Dec 20, 2017 at 18:51 comment added Yonatan Harpaz The colimit of $f:{\cal J} \to {\cal C} \to P({\cal C})$ being the terminal presheaf is sometimes taken as the definition of cofinality. This can also be extended to $\infty$-categories, by realizing the colimit in presheaves of spaces, instead of sets. If one defines cofinality by the comma categories ${\cal J}_{x/}$ being connected (or contractible in the $\infty$-case) then there is a simple passage between the two definitions, as ${\rm colim}_{j \in {\cal J}}R_{f(j)}(x) = {\rm colim}_{j \in {\cal J}}{\rm Hom}(x,f(j)) =\pi_0(|{\cal J}_{x/}|)$ (or without the $\pi_0$ in the $\infty$-case).
Dec 19, 2017 at 21:39 vote accept KotelKanim
Dec 19, 2017 at 21:31 comment added KotelKanim It indeed seems to be a counterexample to my question in the 1-categorical setting (as the terminal presheaf preserves countable products). I didn't check the details too carefully, but it also seems that everything here goes through to $\infty$-categories. Am I right?
Dec 19, 2017 at 21:25 comment added KotelKanim I see now... it took me a few minutes to convince myself that the diagram $\mathcal{J} \to \mathcal{C}$ is indeed cofinal. This uses the fact that after composing with the Yoneda embedding, the colimit is the terminal presheaf, right? I didn't know this criterion for cofinality. Is it obvious? The argument I found for this is not difficult, but it uses something (e.g. that the colimit of a co-representable functor is a point etc.).

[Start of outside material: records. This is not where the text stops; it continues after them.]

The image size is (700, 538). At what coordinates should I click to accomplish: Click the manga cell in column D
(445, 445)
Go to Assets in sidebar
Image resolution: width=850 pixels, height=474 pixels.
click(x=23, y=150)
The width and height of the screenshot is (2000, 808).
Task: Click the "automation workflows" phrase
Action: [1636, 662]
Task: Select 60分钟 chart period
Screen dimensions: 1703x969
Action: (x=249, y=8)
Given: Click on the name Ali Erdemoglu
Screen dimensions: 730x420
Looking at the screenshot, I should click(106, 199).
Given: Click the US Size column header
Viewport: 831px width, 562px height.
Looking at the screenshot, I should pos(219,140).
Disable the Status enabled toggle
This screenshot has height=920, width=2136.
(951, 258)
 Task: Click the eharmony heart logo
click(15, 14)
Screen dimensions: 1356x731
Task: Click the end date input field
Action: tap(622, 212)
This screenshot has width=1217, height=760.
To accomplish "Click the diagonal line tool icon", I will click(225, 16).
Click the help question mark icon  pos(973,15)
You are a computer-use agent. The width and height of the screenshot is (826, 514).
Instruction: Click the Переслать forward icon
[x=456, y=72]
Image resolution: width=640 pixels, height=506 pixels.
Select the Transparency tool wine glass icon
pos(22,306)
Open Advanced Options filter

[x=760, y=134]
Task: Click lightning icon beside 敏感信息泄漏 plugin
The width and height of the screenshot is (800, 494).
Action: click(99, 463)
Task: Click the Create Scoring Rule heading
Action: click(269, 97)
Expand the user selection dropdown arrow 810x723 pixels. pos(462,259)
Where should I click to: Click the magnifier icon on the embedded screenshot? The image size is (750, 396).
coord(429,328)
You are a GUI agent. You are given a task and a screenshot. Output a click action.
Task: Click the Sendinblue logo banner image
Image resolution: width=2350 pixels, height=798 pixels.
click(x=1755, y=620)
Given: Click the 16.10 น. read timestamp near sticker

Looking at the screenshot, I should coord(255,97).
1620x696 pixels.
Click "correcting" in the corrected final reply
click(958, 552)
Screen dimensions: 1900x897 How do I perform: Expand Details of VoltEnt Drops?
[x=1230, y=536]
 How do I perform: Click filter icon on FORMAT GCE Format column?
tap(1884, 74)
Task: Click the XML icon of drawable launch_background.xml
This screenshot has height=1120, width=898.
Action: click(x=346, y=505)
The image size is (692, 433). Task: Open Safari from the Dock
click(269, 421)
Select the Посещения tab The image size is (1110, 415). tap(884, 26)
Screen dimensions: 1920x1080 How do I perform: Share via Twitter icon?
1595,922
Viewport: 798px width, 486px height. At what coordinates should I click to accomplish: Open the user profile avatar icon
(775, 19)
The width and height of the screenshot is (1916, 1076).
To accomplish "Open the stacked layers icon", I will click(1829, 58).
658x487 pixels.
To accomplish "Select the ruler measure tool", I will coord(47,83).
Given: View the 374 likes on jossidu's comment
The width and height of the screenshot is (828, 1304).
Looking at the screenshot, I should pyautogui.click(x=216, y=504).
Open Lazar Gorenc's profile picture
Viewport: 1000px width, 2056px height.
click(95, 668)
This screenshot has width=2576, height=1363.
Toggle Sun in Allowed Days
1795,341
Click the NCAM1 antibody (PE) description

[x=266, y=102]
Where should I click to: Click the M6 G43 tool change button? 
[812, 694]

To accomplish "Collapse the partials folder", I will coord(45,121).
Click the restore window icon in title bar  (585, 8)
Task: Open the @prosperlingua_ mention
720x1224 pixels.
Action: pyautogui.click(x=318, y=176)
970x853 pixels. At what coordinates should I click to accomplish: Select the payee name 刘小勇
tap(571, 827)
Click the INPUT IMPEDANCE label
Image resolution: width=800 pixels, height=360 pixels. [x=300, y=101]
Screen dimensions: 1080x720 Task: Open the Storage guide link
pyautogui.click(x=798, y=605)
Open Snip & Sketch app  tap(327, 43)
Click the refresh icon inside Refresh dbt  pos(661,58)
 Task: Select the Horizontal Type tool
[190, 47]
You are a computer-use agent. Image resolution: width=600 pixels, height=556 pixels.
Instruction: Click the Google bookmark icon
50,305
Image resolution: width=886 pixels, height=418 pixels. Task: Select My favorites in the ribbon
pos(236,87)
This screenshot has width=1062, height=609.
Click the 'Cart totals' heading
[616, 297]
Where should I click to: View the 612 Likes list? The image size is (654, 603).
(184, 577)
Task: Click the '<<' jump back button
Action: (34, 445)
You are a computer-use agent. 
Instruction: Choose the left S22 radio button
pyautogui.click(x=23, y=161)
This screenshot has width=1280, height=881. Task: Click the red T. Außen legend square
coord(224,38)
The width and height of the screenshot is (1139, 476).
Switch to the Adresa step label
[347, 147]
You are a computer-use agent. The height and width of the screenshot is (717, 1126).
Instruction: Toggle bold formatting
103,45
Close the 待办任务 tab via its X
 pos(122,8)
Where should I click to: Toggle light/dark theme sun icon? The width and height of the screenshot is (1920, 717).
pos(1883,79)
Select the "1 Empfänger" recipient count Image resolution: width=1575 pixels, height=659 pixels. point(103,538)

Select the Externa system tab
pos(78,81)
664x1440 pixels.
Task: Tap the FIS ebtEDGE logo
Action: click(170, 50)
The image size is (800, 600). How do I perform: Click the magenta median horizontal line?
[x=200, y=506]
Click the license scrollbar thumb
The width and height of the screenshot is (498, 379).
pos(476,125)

Dec 19, 2017 at 15:48 comment added Yonatan Harpaz @KotelKanim, in Example 2.3(vi), ${\cal C}$ is not two parallel arrows, it is the category generated from two parallel arrows by freely adding countable coproducts. It is then claimed that ${\cal C}$ is not ${\cal K}$-filtered, where ${\cal K}$ is the doctrine of countable products. This implies that the terminal presheaf is not a ${\cal K}$-filtered colimit of representables. Indeed, if it were then this diagram of representables would be encoded by a cofinal map ${\cal J} \to {\cal C}$ from a ${\cal K}$-filtered category ${\cal J}$, which would imply that ${\cal C}$ is ${\cal K}$-filtered.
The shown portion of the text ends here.